+++ Entries

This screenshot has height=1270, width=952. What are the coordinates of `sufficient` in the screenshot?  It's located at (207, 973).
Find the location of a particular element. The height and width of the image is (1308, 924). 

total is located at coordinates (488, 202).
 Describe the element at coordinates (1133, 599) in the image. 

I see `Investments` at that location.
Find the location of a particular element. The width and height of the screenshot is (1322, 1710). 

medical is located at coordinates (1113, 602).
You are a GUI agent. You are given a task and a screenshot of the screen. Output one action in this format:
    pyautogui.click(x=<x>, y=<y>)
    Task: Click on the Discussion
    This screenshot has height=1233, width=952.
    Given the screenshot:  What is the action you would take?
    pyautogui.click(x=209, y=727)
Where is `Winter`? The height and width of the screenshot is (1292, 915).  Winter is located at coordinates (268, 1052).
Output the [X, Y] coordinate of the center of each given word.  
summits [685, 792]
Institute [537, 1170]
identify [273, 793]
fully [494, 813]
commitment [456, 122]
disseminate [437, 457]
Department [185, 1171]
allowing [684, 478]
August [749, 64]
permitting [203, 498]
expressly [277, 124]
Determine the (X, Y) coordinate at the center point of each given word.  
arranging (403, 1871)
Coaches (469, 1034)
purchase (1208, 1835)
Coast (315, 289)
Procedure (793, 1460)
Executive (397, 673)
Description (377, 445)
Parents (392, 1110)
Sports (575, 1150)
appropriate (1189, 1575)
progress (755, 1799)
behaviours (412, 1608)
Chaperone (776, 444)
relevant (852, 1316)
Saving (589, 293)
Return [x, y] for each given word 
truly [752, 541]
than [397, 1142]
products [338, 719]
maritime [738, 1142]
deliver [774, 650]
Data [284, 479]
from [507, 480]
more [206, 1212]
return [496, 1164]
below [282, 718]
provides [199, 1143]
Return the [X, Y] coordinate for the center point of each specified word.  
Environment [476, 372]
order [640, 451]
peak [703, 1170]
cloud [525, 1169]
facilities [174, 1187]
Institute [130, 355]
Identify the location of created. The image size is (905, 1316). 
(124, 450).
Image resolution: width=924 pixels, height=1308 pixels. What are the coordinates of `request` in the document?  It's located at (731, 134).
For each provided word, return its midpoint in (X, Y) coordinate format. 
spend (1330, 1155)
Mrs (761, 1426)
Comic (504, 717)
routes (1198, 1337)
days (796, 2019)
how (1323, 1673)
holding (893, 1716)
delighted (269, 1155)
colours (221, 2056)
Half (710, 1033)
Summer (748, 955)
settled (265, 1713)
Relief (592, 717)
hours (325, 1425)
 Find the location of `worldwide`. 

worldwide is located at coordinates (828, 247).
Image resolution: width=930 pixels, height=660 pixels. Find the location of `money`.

++++++

_Objective_: Please render the lines above as a numbered list, leaving out the blank lines.

_Response_:
1. This screenshot has height=1270, width=952. What are the coordinates of `sufficient` in the screenshot?  It's located at (207, 973).
2. Find the location of a particular element. The height and width of the image is (1308, 924). 
3. total is located at coordinates (488, 202).
4.  Describe the element at coordinates (1133, 599) in the image. 
5. I see `Investments` at that location.
6. Find the location of a particular element. The width and height of the screenshot is (1322, 1710). 
7. medical is located at coordinates (1113, 602).
8. You are a GUI agent. You are given a task and a screenshot of the screen. Output one action in this format:
9.     pyautogui.click(x=<x>, y=<y>)
10.     Task: Click on the Discussion
11.     This screenshot has height=1233, width=952.
12.     Given the screenshot:  What is the action you would take?
13.     pyautogui.click(x=209, y=727)
14. Where is `Winter`? The height and width of the screenshot is (1292, 915).  Winter is located at coordinates (268, 1052).
15. Output the [X, Y] coordinate of the center of each given word.  
16. summits [685, 792]
17. Institute [537, 1170]
18. identify [273, 793]
19. fully [494, 813]
20. commitment [456, 122]
21. disseminate [437, 457]
22. Department [185, 1171]
23. allowing [684, 478]
24. August [749, 64]
25. permitting [203, 498]
26. expressly [277, 124]
27. Determine the (X, Y) coordinate at the center point of each given word.  
28. arranging (403, 1871)
29. Coaches (469, 1034)
30. purchase (1208, 1835)
31. Coast (315, 289)
32. Procedure (793, 1460)
33. Executive (397, 673)
34. Description (377, 445)
35. Parents (392, 1110)
36. Sports (575, 1150)
37. appropriate (1189, 1575)
38. progress (755, 1799)
39. behaviours (412, 1608)
40. Chaperone (776, 444)
41. relevant (852, 1316)
42. Saving (589, 293)
43. Return [x, y] for each given word 
44. truly [752, 541]
45. than [397, 1142]
46. products [338, 719]
47. maritime [738, 1142]
48. deliver [774, 650]
49. Data [284, 479]
50. from [507, 480]
51. more [206, 1212]
52. return [496, 1164]
53. below [282, 718]
54. provides [199, 1143]
55. Return the [X, Y] coordinate for the center point of each specified word.  
56. Environment [476, 372]
57. order [640, 451]
58. peak [703, 1170]
59. cloud [525, 1169]
60. facilities [174, 1187]
61. Institute [130, 355]
62. Identify the location of created. The image size is (905, 1316). 
63. (124, 450).
64. Image resolution: width=924 pixels, height=1308 pixels. What are the coordinates of `request` in the document?  It's located at (731, 134).
65. For each provided word, return its midpoint in (X, Y) coordinate format. 
66. spend (1330, 1155)
67. Mrs (761, 1426)
68. Comic (504, 717)
69. routes (1198, 1337)
70. days (796, 2019)
71. how (1323, 1673)
72. holding (893, 1716)
73. delighted (269, 1155)
74. colours (221, 2056)
75. Half (710, 1033)
76. Summer (748, 955)
77. settled (265, 1713)
78. Relief (592, 717)
79. hours (325, 1425)
80.  Find the location of `worldwide`. 
81. worldwide is located at coordinates (828, 247).
82. Image resolution: width=930 pixels, height=660 pixels. Find the location of `money`.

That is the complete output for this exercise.